Ob es das wert war?

Sorry, aber die Wolfowitz-Sache geht mir einfach nicht in den Kopf. Da schanzt einer der mächtigsten Banker dieser Erde seiner Freundin einen besseren Job mit deutlicher Gehaltserhöhung zu und stolpert darüber.

Wie das denn?

Oder ganz subjektiv: Wie blöd muss man denn sein, wegen 60.000 Dollar (sind für unsereins viel Geld, aber die Dame verdiente ja schon (Quelle a.a.O.) was um die 200.000 Dollar)? Der „“Präsident einer 60-Milliarden-Dollar-Bank, einer heiligen Institution globaler Entwicklungshilfe. Einer, der die Zukunft der Welt mitgestaltet.“ (a.a.O.) riskiert seine Karriere, seinen Ruf und das Ansehen seines Hauses wegen Peanuts?

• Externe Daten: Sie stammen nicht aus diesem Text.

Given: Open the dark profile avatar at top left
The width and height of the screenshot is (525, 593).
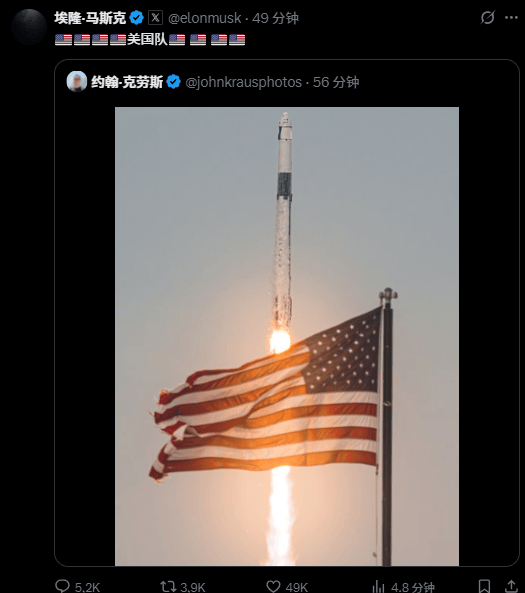Looking at the screenshot, I should [x=29, y=27].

Also entweder hatte die ihn richtig unter der Knute am Wickel total lieb darum gebeten, er hatte ein Nero-Syndrom (Marke: „mir langweilt, brenne Bank, brenne„) oder – was ich befürchte – es ist die branchenübliche Arroganz, dass man sich einfach erlauben kann, was man will.

Diese Arroganz, die wir ja auch aus deutschen Bank- und Wirtschaftsetagen zur Genüge zuletzt kennen lernen dürften, funktioniert ja auch, wie man so den Eindruck gewinnt – es sei denn dass die, die noch weiter oben stehen, selbst Einfluß verlieren, die schützende Hand zurückziehen oder andere Pläne haben … Aber was das nun mit Toni Blair zu haben soll … ?

Aber das ist alles natürlich viel zu hoch für mich, so einem dahergelaufenen Straßenblogger der nur Dritt-Quellen zitieren kann. Aber laut denken, dass darf man.